▶ **What to do**
[1] In the article on Jesse Van Saun, where was he picked in the 1998 MLS College Draft?
[2] Can you sum up the article on Jesse Van Saun in two sentences?

▶ **Quoted passage**
★ ★ ★
Jesse Van Saun

Personal information
- Date of birth: April 20, 1976 (age 49)
- Place of birth: Hillsdale, New Jersey, United States
- Height: 5 ft 9 in (1.75 m)
- Position(s): Midfielder; defender;

Youth career
- 1994–1997: St. John's Red Storm

Senior career*
- Years: Team / Apps / (Gls)
- 1998: New England Revolution / 5 / (0)
- 1998: → Worcester Wildfire (loan) / 1 / (0)
- 1998: → Connecticut Wolves (loan) / 3 / (0)
- 1998: → Project 40 (loan) / 6 / (0)
- 1999: Kansas City Wizards / 0 / (0)
- 1999: → Project 40 (loan) / 13 / (0)
- 2000: Long Island Rough Riders / 15 / (1)
- 2002: New York Freedom / 18 / (1)

= Jesse Van Saun =

American soccer player (born 1976)

Jesse Van Saun (born 1976) is an American retired soccer player who played professionally in Major League Soccer and USISL.

Van Saun grew up in Hillsdale, New Jersey and graduated from Pascack Valley High School. He played soccer with the Brooklyn Italians youth team. He attended St. John's University where he was part of the school's 1996 NCAA Men's Division I Soccer Championship-winning team. On February 1, 1998, the New England Revolution selected Van Saun in the second round (seventeenth overall) of the 1998 MLS College Draft. He played five games for the Revolution and went on loan to the Worcester Wildfire of the USISL in April. He struggled with injuries including an abdominal strain and hospitalization due to dehydration. In August, he went on loan with the Project 40 team. When the Revolution signed Tony Kuhn in April 1999, they waived Van Saun to free up a roster spot. Two days later the Chicago Fire claimed Van Saun off waivers. On May 6, 1999, the Fire traded him to the Kansas City Wizards in exchange for Ryan Tinsley. His problems with heat stroke continued with the Wizards. In July 1999, he went on loan for two games with Project 40. The Wizards waived him in November 1999. In 2000, he played for the Long Island Rough Riders. In 2002, he played for the New York Freedom.
★ ★ ★
▶ **Given records**
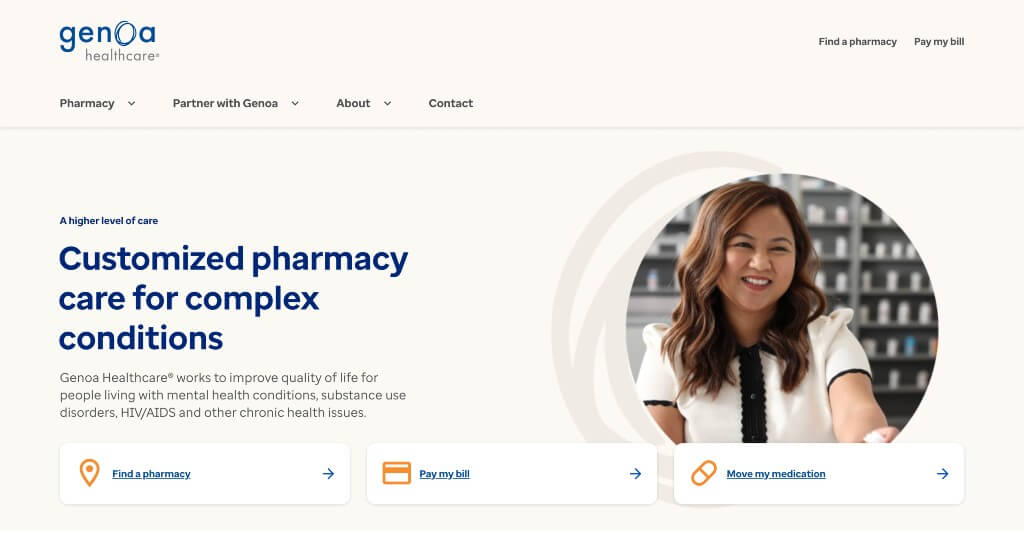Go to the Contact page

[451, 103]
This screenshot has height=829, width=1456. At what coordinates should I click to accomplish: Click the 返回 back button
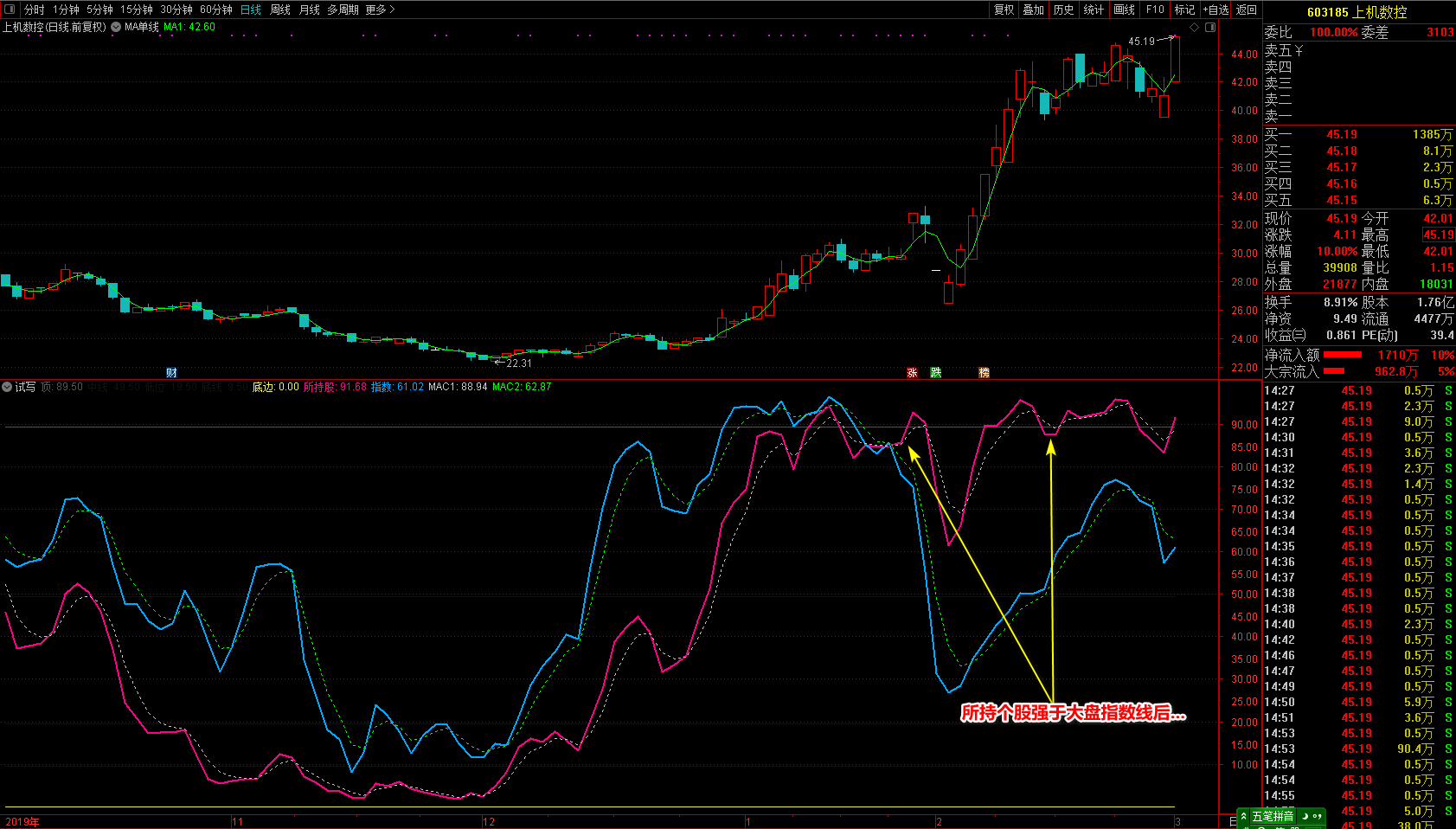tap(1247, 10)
★ ★ ★
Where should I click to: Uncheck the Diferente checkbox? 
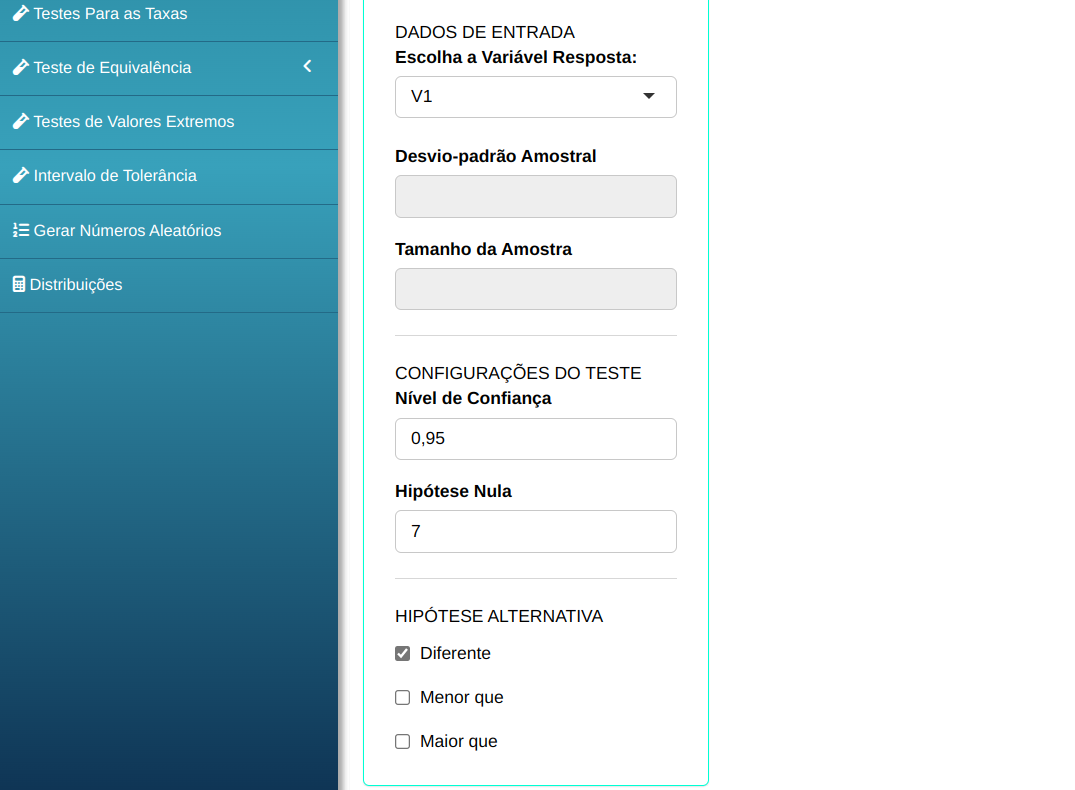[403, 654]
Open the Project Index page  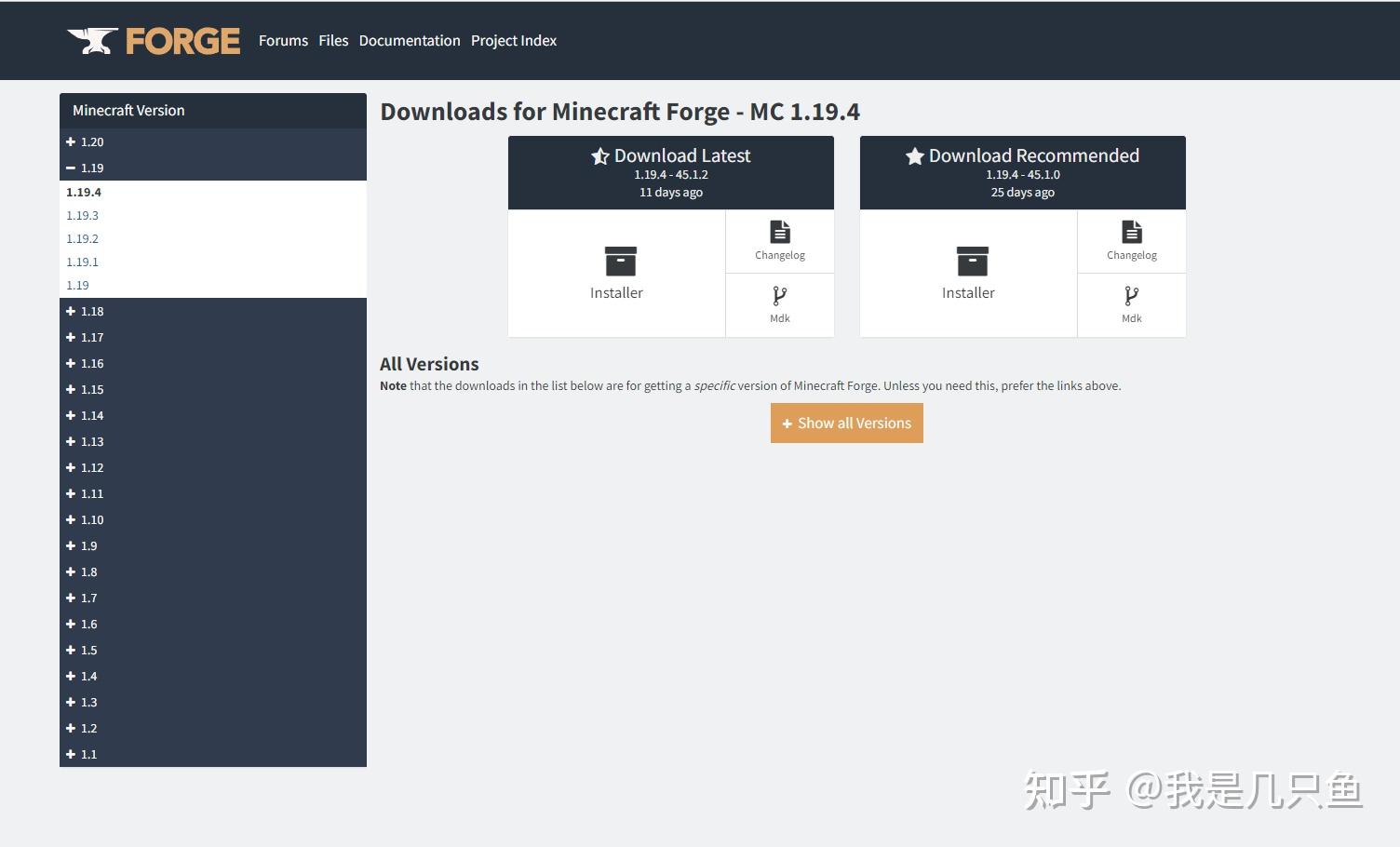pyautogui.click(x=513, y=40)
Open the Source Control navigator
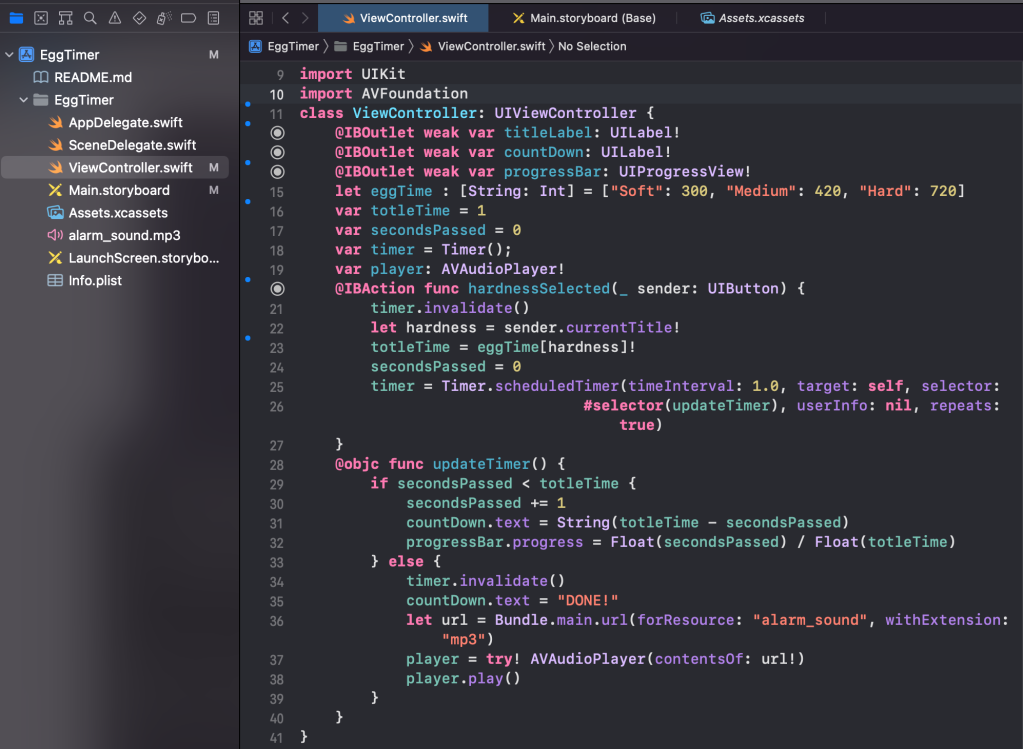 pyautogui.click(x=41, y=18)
★ ★ ★
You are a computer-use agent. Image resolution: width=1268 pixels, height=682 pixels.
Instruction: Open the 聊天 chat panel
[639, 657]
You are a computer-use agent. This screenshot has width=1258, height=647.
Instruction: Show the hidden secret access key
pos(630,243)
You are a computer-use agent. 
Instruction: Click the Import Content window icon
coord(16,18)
★ ★ ★
▶ **Results in order**
[1] Second round, seventeenth overall, by the New England Revolution.

[2] Jesse Van Saun, born in 1976 in Hillsdale, New Jersey, is a retired American soccer player who won the 1996 NCAA Division I title with St. John's and was drafted by the New England Revolution in the 1998 MLS College Draft. After injuries, dehydration and heat stroke problems, several loans, and moves through the Revolution, Chicago Fire and Kansas City Wizards, he played for the Long Island Rough Riders in 2000 and the New York Freedom in 2002.